Chapter 7 Bankruptcy is another option that can possibly forestall a home foreclosure and lead to a more permanent solution. Upon filing Chapter 7 bankruptcy, the automatic stay goes into effect and stops any creditor from taking an adverse action against the estate. Chapter 7 bankruptcy has the added benefit of eliminating unsecured debt such as credit card bills and medical bills so that a homeowner can dedicate more of their income to their mortgage. However, the laws under Chapter 7 bankruptcy do not have the power to permanently modify or alter the terms of a mortgage. What does this mean? Chapter 7 bankruptcy will provide, at most, a few extra months to qualify for a permanent solution to keep their home.
However, Chapter 7 bankruptcy is a great solution if a client is a good loan modification client but has not given a bank sufficient time to review their financial documents. In this case, a homeowner can file Chapter 7, start renegotiations with their lender while in bankruptcy, and work closely with the bank to ensure a modification before losing the protection of the automatic stay.

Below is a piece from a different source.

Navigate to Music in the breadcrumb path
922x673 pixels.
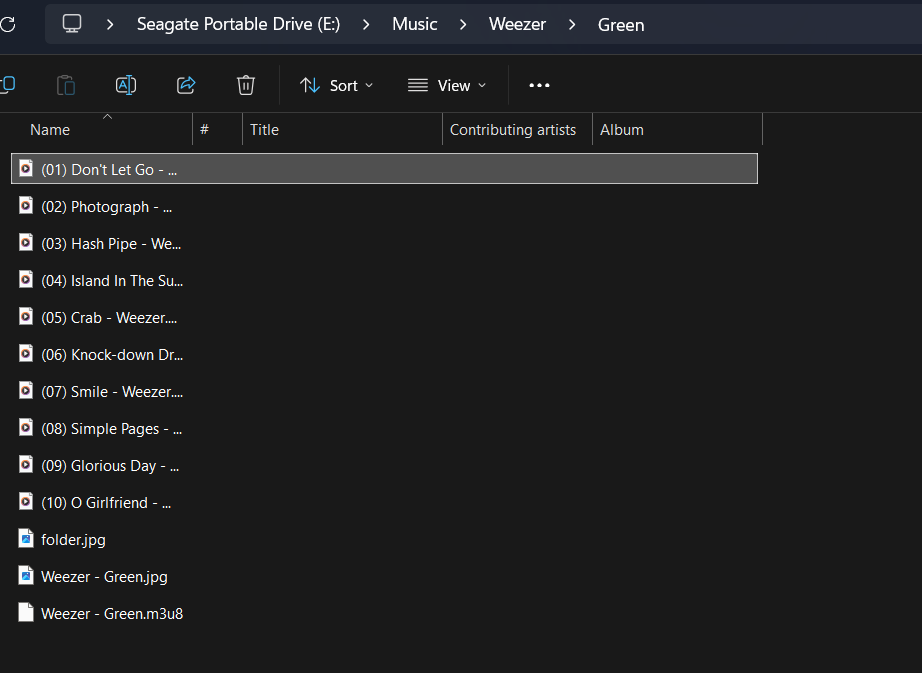[x=414, y=24]
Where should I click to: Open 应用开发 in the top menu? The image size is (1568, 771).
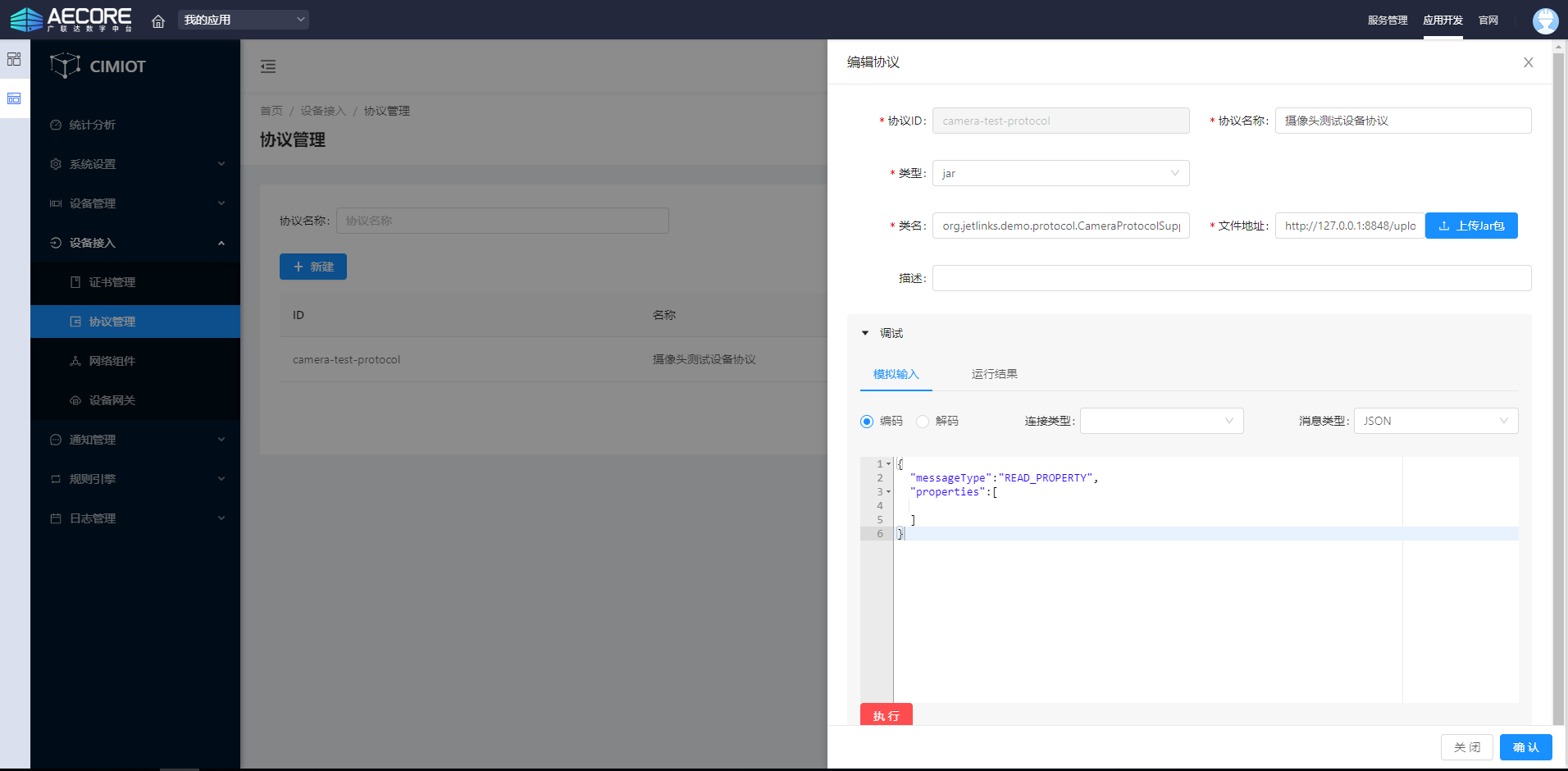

However, there are several drawbacks and limitations for choosing Chapter 7. To qualify, you must be below income limitations for your state to satisfy the Means Test. Contact an attorney for those numbers. Additionally, there is the added stigma and possible negative credit effect of filing for bankruptcy. Under current law, a bankruptcy filing can stay on a credit report for up to ten years. This fact deters many homeowners from filing for bankruptcy. However, for the average homeowner already behind on mortgage and debt payments, the credit effect is minimal and should not deter homeowners from weighing their options under Chapter 7.